Concomitante ao avanço e sofisticação das lógicas neoliberais no mundo do cuidado e do trabalho em saúde, que investem massiçamente nos processos de subjetivação, capitalizando-os ao máximo, outras formas de dessubjetivação ganham corpo e potência afirmando e reconhecendo a diferença : de corpos, de modos de existência , de desejar, e de viver, num processo de descolonização cognitiva e experencial. Falamos aqui dos processos de racialização do socius, do questionamento das identidades de gênero, do movimento de mulheres nas suas diversas interseccionalidades, das novas masculinidades femininas, linhas e produções minoritárias que se revoltam contra as práticas que estruturam , modulam e sustentam os processos capitalísticos. Tal diagrama de forças convoca e tensiona a produção de saberes não hegemônicos, provisórios, descolonizados , uma verdadeira pedagogia política das encruzilhadas. Tal empreitada pedagógico-política se lança como “uma ação de encantamento e responsabilidade com a vida frente às violências operadas pelo racismo/ colonialismo” ( Rufino, 2019); pelo encarceramento e criminalização das subjetividades que interessam, mas em sua expressão silenciada ,de forma periférica ao capital e ao mercado.
A luta por outras educações, formações , linguagens, gramáticas e encontros é uma luta pela vida ( Rufino,2019). Uma prática formativa e pedagógica das encruzilhadas, não se contenta com a mera inversão de papéis, de revanchismo ou de repolarização dos lugares de poder: seja ele colonizado x colonizador; trabalhador x usuário;coletivo x indivíduo; verticalização x horizontalização.
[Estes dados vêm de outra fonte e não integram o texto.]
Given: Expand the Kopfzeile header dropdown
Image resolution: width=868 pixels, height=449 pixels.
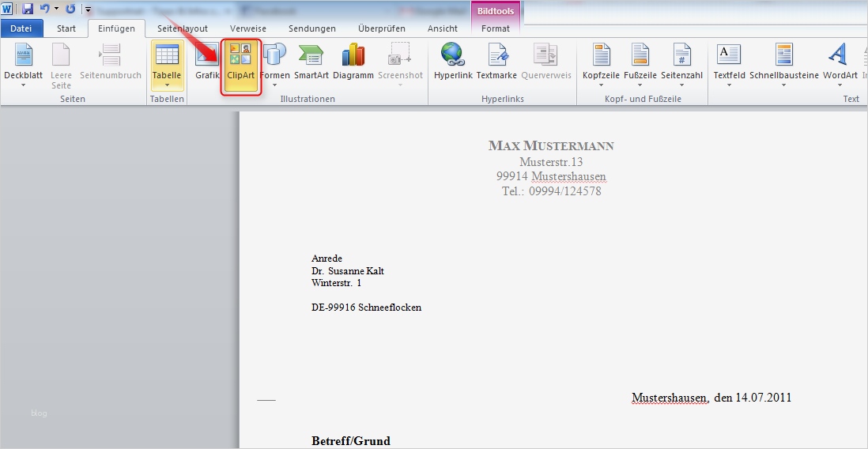Looking at the screenshot, I should click(x=601, y=84).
Segundo Rufino (2019, pg 75) : "A prática das encruzilhadas como um ato descolonial não mira a subversão ( supervisão ? , inclusão nossa!) , a mera troca de posições, mas sim a transgressão . Assim, responde eticamente a todos os envolvidos nessa trama, os envolve, os encanta , os cruza e os lança a outros caminhos enquanto possibilidades para o tratamento da tragédia chamada colonialismo".
Posto isto, coloca-se uma pergunta: Como engendrar uma pedagogia das encruzilhadas frente ao cotidiano das redes de cuidado? Como operar um cuidado descolonizado, coletivo , mas heterogêneo, atento e encantado com a vida , num contexto de extrema fragilização e de intenso sofrimento tanto para profissionais de saúde como para os usuários do SUS? Como produzir outras palavras e enunciados ao que tecnicamente se instituiu denominar –se como supervisão clínico-institucional?
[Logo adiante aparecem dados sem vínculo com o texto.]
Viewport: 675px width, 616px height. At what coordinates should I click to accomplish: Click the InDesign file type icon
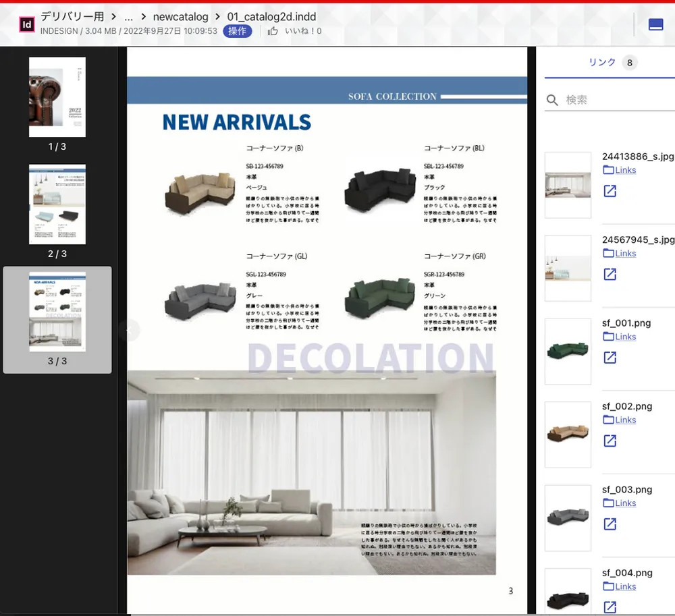pos(26,24)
Referências Bibliográficas
MERHY, E E. Saúde: a cartografia do trabalho vivo. São Paulo: Hucitec, 2002
MERHY, E. E. et al. O trabalho em saúde: olhando e experenciando o SUS no cotidiano. São Paulo: Editora Hucitec, 2003.
MERHY, E. E., FEUERWERKER, L.C.M. Novo olhar sobre as tecnologias de saúde: uma necessidade contemporânea. In MANDARINO, A.C.S e GOMBERG, E.(org) Novas tecnologias e saúde. Salvador: EdUFBa, 2009.
RUFINO, L, Pedagogia das Encruzilhadas, RJ, Mórula Editorial, 2019.
SIMAS, LA E RUFINO, L, Flecha no Tempo, RJ, Mórula Editorial, 2019.